The performance of contemporary object oriented languages depends on
optimizations such as devirtualization, inlining, and specialization, and these in turn
depend on precise call graph analysis. Existing call graph analyses
do not take advantage of the information provided by the rich type
systems of contemporary languages, in particular generic type arguments.
Many existing approaches analyze Java bytecode, in which generic types
have been erased.
This paper shows that this discarded information is actually very useful
as the context in a context-sensitive analysis, where it
significantly improves precision and keeps
the running time small. Specifically, we propose and evaluate call graph
construction algorithms in which the contexts of a method are (i) the
type arguments passed to its type parameters, and (ii) the static types
of the arguments passed to its term parameters.
The use of static types from the caller as context is effective because it allows more precise dispatch of call sites inside the callee.

Our evaluation indicates that the average number of contexts required per method is small.

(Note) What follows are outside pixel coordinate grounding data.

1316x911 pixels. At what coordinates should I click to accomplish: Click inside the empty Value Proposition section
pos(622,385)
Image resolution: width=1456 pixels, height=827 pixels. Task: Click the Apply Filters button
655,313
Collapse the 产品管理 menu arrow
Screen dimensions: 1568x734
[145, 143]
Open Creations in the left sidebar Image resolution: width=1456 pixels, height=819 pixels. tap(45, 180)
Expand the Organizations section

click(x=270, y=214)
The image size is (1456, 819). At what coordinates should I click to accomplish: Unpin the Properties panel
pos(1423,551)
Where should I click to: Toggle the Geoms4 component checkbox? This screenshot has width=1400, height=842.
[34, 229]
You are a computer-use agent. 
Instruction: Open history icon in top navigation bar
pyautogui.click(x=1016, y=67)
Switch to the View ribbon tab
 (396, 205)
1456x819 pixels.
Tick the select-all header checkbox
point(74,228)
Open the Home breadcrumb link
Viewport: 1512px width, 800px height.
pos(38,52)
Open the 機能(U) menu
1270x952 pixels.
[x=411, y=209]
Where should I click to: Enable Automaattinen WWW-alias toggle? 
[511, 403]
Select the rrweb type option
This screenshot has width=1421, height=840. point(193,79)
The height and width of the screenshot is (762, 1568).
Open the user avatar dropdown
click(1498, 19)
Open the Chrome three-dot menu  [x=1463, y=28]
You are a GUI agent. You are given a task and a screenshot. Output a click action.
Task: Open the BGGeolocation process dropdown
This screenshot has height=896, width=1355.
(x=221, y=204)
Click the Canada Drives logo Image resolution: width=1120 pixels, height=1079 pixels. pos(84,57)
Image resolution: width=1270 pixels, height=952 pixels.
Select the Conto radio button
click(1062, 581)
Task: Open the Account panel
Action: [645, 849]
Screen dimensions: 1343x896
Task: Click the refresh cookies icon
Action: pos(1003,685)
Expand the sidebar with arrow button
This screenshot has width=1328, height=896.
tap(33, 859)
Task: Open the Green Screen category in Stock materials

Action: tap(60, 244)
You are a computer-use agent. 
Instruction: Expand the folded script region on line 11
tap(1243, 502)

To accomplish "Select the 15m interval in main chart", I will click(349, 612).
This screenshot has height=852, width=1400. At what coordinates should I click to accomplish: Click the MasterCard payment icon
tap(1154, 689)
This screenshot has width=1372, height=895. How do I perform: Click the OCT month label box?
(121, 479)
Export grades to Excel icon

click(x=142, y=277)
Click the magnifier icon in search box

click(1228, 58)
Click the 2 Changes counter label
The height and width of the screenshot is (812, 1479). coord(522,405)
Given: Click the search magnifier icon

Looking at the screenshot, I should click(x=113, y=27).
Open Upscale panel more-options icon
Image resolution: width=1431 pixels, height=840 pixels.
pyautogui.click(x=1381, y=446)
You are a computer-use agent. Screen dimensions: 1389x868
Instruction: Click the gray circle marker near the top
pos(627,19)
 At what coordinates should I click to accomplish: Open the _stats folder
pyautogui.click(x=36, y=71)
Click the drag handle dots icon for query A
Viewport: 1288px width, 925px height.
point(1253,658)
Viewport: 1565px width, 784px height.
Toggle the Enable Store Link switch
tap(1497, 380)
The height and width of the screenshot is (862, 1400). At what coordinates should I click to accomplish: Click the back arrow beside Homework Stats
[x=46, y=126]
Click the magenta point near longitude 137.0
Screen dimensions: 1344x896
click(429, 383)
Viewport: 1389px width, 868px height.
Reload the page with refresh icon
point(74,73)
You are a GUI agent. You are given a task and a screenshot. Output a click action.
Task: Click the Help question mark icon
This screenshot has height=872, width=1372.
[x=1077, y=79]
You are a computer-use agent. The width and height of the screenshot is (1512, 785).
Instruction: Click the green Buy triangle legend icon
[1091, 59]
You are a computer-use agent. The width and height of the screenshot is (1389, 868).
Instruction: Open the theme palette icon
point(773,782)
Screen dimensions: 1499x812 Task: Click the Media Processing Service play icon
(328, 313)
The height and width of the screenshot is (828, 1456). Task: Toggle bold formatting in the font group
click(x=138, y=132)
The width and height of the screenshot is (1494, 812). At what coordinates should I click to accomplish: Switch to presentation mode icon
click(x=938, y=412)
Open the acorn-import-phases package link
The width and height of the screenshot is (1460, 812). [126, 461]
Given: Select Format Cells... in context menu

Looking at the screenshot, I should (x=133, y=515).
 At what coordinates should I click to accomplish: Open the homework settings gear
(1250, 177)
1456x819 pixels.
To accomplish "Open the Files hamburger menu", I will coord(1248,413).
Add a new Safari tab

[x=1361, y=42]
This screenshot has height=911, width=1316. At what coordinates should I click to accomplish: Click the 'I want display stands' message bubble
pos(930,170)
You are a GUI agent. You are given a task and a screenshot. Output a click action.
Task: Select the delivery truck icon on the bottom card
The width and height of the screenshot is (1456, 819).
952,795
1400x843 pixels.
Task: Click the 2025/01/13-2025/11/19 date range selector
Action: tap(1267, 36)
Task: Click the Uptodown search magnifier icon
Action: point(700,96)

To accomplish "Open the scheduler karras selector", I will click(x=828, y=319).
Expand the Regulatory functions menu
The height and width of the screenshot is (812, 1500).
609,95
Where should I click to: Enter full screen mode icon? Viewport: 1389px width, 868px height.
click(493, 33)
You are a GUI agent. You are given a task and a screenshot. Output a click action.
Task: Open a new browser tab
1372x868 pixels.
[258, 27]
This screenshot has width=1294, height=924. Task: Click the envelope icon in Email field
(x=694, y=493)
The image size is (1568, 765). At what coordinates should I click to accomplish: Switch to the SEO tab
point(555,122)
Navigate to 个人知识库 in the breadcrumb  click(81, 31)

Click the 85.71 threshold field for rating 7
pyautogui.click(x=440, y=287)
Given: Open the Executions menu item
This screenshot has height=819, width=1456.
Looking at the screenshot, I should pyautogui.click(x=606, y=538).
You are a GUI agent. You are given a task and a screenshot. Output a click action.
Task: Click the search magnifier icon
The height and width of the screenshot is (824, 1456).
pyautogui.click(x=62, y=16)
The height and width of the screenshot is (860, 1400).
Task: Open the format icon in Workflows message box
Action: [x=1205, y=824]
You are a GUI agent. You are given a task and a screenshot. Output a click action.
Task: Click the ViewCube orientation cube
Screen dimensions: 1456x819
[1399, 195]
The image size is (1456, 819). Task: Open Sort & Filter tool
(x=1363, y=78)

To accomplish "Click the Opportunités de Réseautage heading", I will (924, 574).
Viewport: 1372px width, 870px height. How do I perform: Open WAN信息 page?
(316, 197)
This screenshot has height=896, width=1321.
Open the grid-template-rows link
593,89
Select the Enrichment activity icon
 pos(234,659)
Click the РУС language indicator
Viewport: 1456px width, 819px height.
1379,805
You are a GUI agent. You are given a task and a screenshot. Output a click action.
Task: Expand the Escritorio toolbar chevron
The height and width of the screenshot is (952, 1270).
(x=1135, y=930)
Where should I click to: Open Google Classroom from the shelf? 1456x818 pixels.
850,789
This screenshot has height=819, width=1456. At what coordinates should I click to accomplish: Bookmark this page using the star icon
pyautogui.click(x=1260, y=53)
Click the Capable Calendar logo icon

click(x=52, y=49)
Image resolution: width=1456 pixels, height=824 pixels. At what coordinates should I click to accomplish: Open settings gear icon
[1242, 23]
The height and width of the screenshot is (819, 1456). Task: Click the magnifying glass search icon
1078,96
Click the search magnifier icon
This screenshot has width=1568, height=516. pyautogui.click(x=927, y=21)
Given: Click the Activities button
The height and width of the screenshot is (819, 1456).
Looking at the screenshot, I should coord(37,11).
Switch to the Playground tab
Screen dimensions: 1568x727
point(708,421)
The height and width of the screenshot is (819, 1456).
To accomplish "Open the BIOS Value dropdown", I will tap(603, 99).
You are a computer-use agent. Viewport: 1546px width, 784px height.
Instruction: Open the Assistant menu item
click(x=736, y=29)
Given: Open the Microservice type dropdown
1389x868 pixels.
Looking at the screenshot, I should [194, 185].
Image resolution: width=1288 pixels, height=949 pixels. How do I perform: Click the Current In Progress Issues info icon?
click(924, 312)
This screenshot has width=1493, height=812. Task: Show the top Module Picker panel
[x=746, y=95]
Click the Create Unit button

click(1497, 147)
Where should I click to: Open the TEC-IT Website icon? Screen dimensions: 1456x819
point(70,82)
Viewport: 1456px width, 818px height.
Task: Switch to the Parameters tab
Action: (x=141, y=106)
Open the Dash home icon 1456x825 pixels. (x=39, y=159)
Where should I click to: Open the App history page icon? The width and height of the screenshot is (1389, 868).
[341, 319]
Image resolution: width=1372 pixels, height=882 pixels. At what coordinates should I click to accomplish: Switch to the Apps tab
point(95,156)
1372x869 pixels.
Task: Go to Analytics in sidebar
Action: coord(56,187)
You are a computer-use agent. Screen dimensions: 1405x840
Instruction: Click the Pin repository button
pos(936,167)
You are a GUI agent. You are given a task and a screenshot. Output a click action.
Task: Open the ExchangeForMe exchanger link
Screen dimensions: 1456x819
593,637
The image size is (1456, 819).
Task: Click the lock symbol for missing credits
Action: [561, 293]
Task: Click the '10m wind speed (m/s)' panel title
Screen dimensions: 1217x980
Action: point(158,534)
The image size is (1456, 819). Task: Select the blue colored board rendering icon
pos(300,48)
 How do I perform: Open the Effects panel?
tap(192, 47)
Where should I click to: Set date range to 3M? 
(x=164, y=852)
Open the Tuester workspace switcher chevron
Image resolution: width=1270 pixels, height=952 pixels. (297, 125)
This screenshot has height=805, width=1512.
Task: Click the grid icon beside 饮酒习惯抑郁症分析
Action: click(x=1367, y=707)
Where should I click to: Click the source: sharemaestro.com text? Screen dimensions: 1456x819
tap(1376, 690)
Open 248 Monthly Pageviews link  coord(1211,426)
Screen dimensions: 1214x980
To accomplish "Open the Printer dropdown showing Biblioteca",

We implement the analysis in the Dotty compiler for Scala,
and evaluate it on programs that use the type-parametric Scala
collections library and on the Dotty compiler itself.
The context-sensitive analysis runs 1.4x faster than a context-insensitive
one and discovers 20% more monomorphic call sites at the same time. When applied
to method specialization, the imprecision in a context-insensitive
call graph would require the average method to be cloned 22 times,
whereas the context-sensitive
call graph indicates a much more practical 1.00 to 1.50 clones per method.

We applied the proposed analysis to automatically specialize generic methods.
The resulting automatic transformation achieves the same performance
as state-of-the-art techniques requiring manual annotations,
while reducing the size of the generated bytecode by up to 5$\times$.